The last time we had a day when we were off because it was too cold I was in my second year of teaching. My roommates and I decided the best place we should live as 20 somethings in the big city would be in one of the sketchier parts of DC. It was "up and coming" we told ourselves. (10 years later it still has not "come up"). The house was a gorgeous row house that was over 100 years old with four fire places. In addition to the safety concerns we faced living there we also discovered that once winter hit we had no heat. Our landlords ignored our attempts to contact them, or told us that we were asking too much from a house that old and that we should have known better when we rented it. (The fire places had no flu- when it snowed that winter the snow piled up inside. But a flu was expecting too much).

It was COLD. So cold that if you opened the refrigerator you felt no change between the inside of the fridge and the kitchen. We slept in our gloves, hats and winter coats. We had elaborate routines developed to avoid being home at all except at night. Five blocks away was a coffee shop/bar/Ska concert hall. We'd sit there until closing time, watching the teenage guys in kilts and trying to blend into the background so no one would notice we had been sipping one cup of coffee for three hours and were not a part of the concert crowd. We had colds and sicknesses we couldn't shake. A doctor gave me a long lecture on the need to get heat and take care of myself. I tried to explain the ins and outs of breaking a lease and relying on a landlord but she told me she couldn't treat me if I wasn't committed to staying warm and healthy. (Ten years between that January and this one I can see the doctor's perspective. But at the time, when all my roommates and I were doing were trying to stay warm we'd somehow lost our ability to problem solve and use logic. It's amazing how much of your common sense you lose when you are putting so much of your energy into surviving).

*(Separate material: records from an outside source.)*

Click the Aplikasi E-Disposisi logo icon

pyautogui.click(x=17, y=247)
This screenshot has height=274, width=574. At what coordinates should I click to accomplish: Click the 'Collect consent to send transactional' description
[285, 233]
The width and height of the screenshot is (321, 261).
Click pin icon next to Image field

You can only imagine the sadness I felt when they closed school one day because it was too cold. Too cold?!? I was too cold in my own house- I had to go to school to stay warm! I needed to go to school that day. For maybe the only time in my career as a teacher I was sad to have a day off. Of course, I had a car and so I was capable of going in to work, driving to coffee shops and finding other warm hiding places to spend the day.

As crazy as that time was, it is an experience I value because it gave me a completely different perspective- a perspective that I imagine many of my children and their families face. What if a day off from school because it's too cold means that you are actually stuck in your house that doesn't have heat? What if it means you won't eat because you rely on school for your breakfast and lunch? Sometimes we forget just what a haven our schools are for our neediest students.

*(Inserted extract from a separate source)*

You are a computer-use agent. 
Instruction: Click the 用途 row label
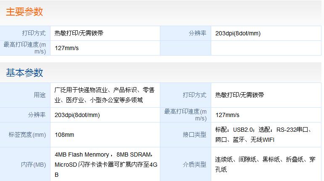tap(40, 95)
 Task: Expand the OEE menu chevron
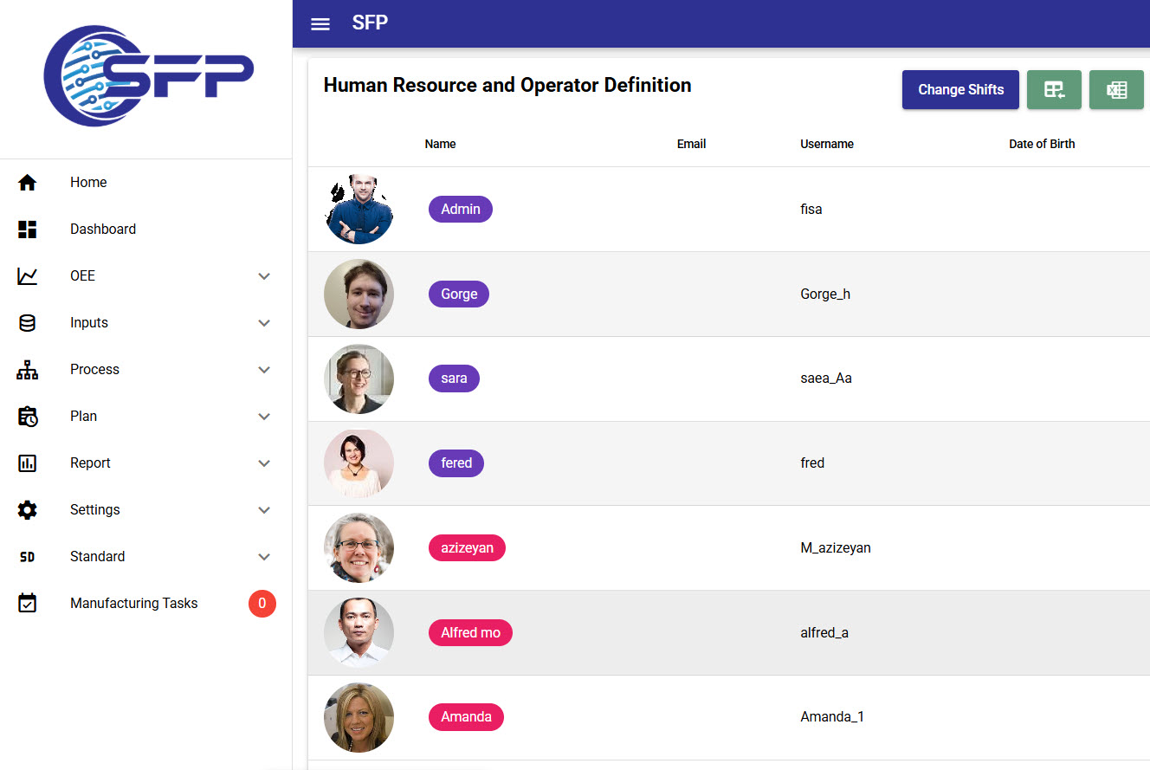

As I sat in my warm office this morning getting my paperwork done in peace and quiet my mind kept wandering back to that beautiful, cold row house and my students who may be in similar situations. I hope that none of my students faced that today, and if they did I hope they were able to find a warm place to go since school was closed. It certainly gave the day off a different perspective.

1 comment:

Anonymous said...

Thank you for this perspective. I had thought that one reason they may have closed the schools was that a lot of the kids may have lacked warm enough clothes to walk to school or stand at the bus stops and would not have had parents able to drive them and/or sit at the stops in warm cars until the possibly late busses showed up. As we can go all winter without it getting ReALLY cold or much snow, if I didn't have much money, it would think winter coats/boots that would last only a year would be low on my list of things to buy. Now I wonder about that decision.